The Fever King by Victoria Lee
Although I’m no longer an avid reader of YA books The Fever King sounded really good so I had rather high hopes for this one.
At first The Fever King reminded me of some of some of my favourite YA. It has a not-so-far-in-the-future setting similar to the one in Proxy and Control and to start with the magic and witchings reminded me of Half Bad and Burn Mark. Sadly, The Fever King is a rather formulaic dystopia. The characters, the ideas, the plot, everything was so predictable and needlessly frustrating.
➜The writing was okay for the most part but there were a lot of purply phrases which stood out (for the wrong reasons).
WHAT in the world is going on with Noam’s stomach
:
-“Tar oozed through Noam’s stomach”
-“a warm beat of familiarity took root in the pit of Noam’s stomach”
-“twinge in his stomach that felt suspiciously like embarrassment”
-“Noam’s stomach twisted a little tighter”
-“the pit of Noam’s stomach shriveled”
-“his stomach was full of hot tar”
-“his stomach was a mess of buzzing insects”
-“an uneasy wave pitched in Noam’s stomach”
-“[his] stomach swollen with something rotten”
-“he felt like he’d swallowed grease, oil sloshing around in the pit of his stomach”
Noam’s stomach is mentioned more than 30 times! Also what is this—“Noam’s blood felt sharp“—supposed to mean?!
➜The plot is the usual YA: protagonist looses parents, gains some powers, becomes part of an organisation, things are not as they seem, etc etc.
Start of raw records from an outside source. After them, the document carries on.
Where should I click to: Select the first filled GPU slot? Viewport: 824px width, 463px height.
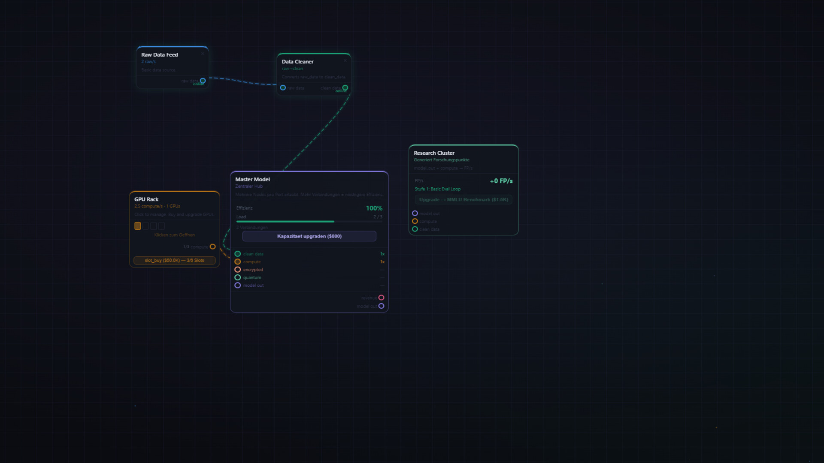click(138, 226)
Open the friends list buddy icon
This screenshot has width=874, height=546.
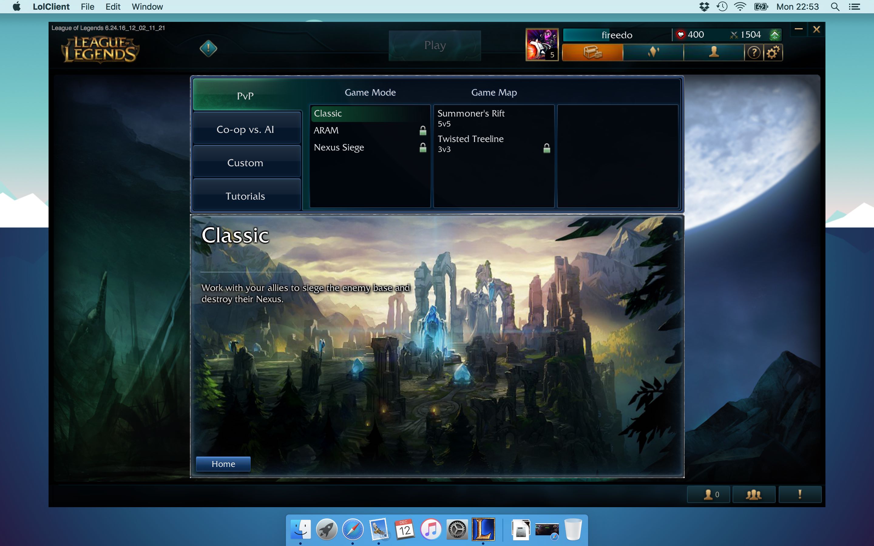click(709, 494)

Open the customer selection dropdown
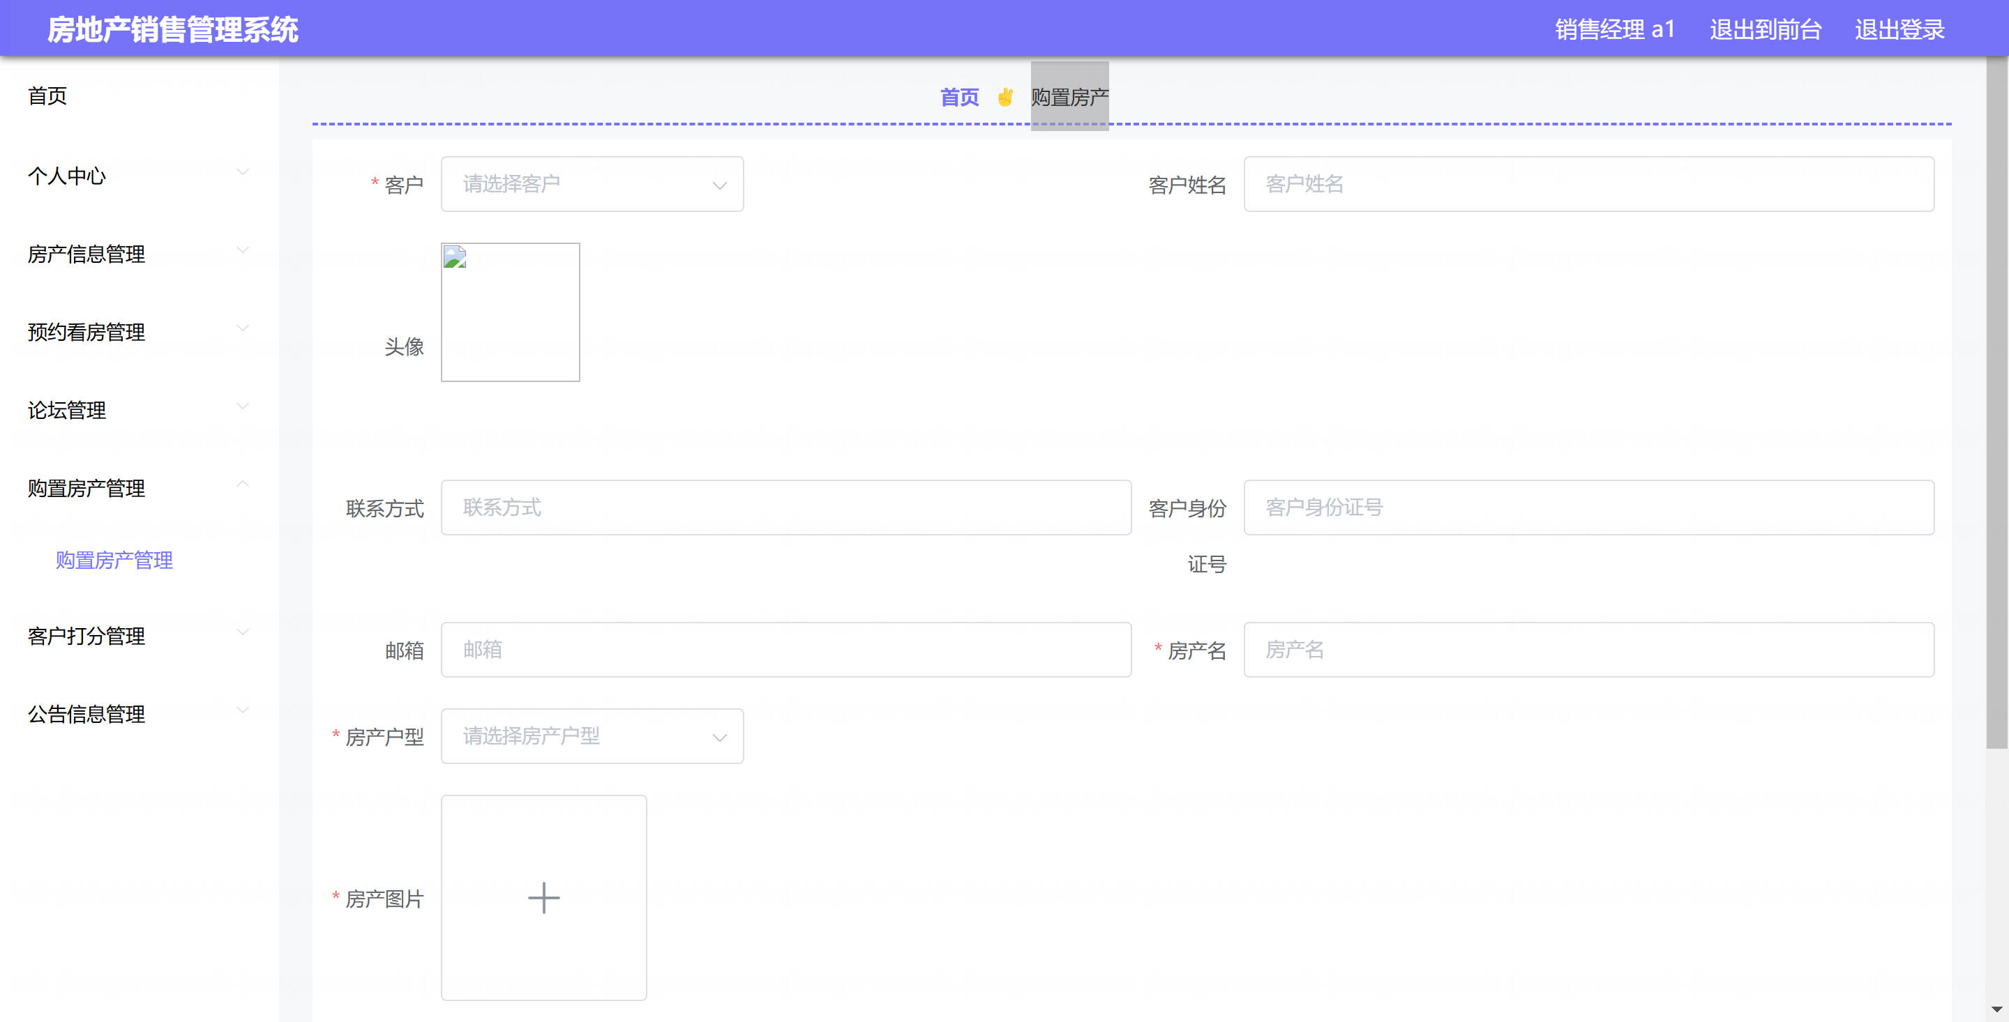click(x=592, y=184)
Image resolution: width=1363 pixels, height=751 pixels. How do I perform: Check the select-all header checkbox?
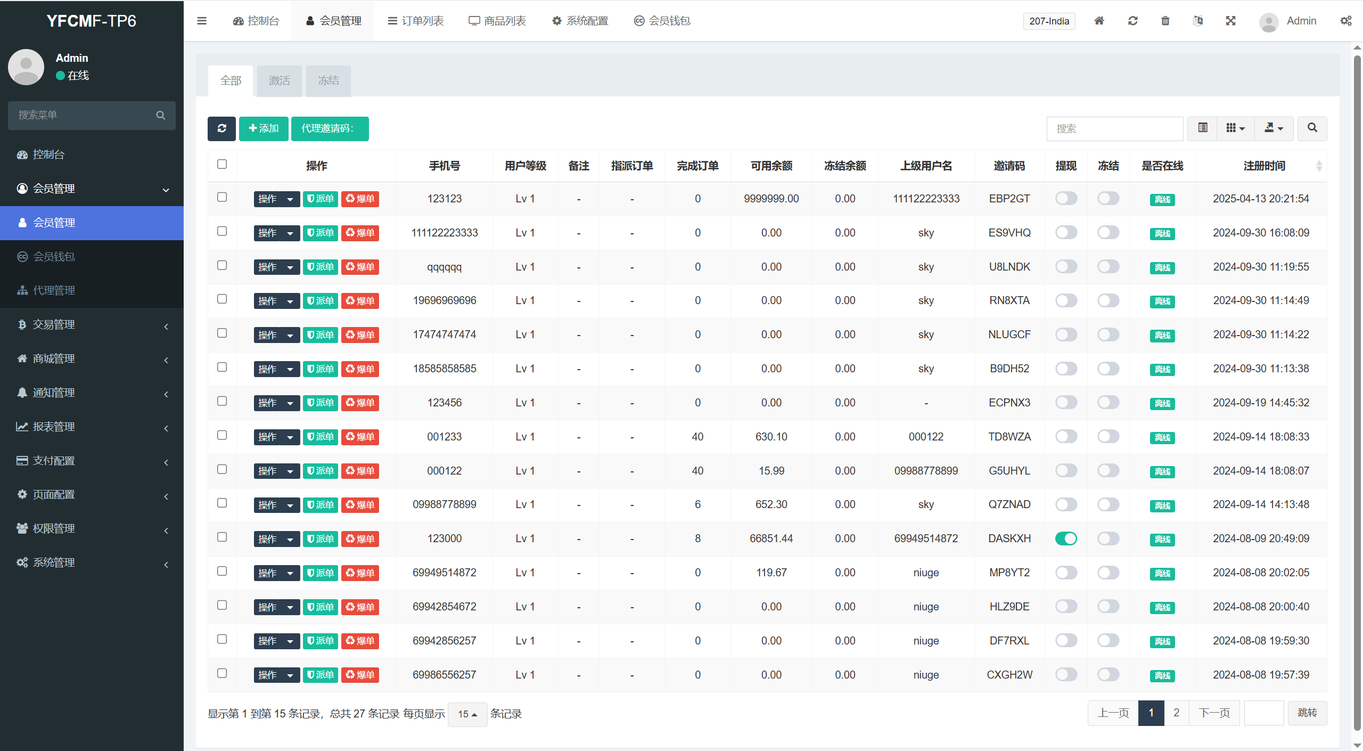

The story felt rushed which didn’t help the characters or their setting.
➜Noam Álvaro becomes adjusted way too quickly to his new life as a witching under Level IV.
➜Level IV…what is going on here? The way this division operates is far too woolly for my liking.
➜The conflict between Atlantia and Carolinia wasn’t very clear cut. The world building was just poorly executed. The world seemed reduced to two opposing forces (or better yet, two opposing people) and we never get a clear impression of Noam’s world. The story is set in the future but it could have easily be se in an ‘alternative present’.
➜While this book tackled a lot of relevant and or difficult topics (there are the Atlantian refugees, the treatment witchlings face, genocide, abuse, and the list goes on) it does it in a somewhat superficial way.
➜80% of the story consists in Noam and or other characters saying variations of: “you have no idea what you are talking about”, “you don’t know nothing about nothing”, “you don’t know what I’ve been through”, “you are so privileged”. It sort of got old. Fast.
➜Initially, I liked the way in which magic works. Witchlings need to learn physics, maths, and so forth in order to be able to use their powers. Then as the story progresses magic no longer has such a pivotal role.
➜The story tried to be dark and gritty but was mostly cheesy. Just because your characters wear very tight trousers and go partying that doesn’t make them “edgy”.
➜The love ‘subplot’ was also too rushed and difficult to believe.
Overall, I felt that this book tried hard to be a more dark YA that tackles current social issues in a sort of futuristic alternative world. The narrative attempts a certain ‘damaged+rebellious youth’ aesthetic which didn’t really work for me but might as well work for younger readers. In some ways the story and its characters would have been better suited if they had been in a comic or a manga rather than a novel.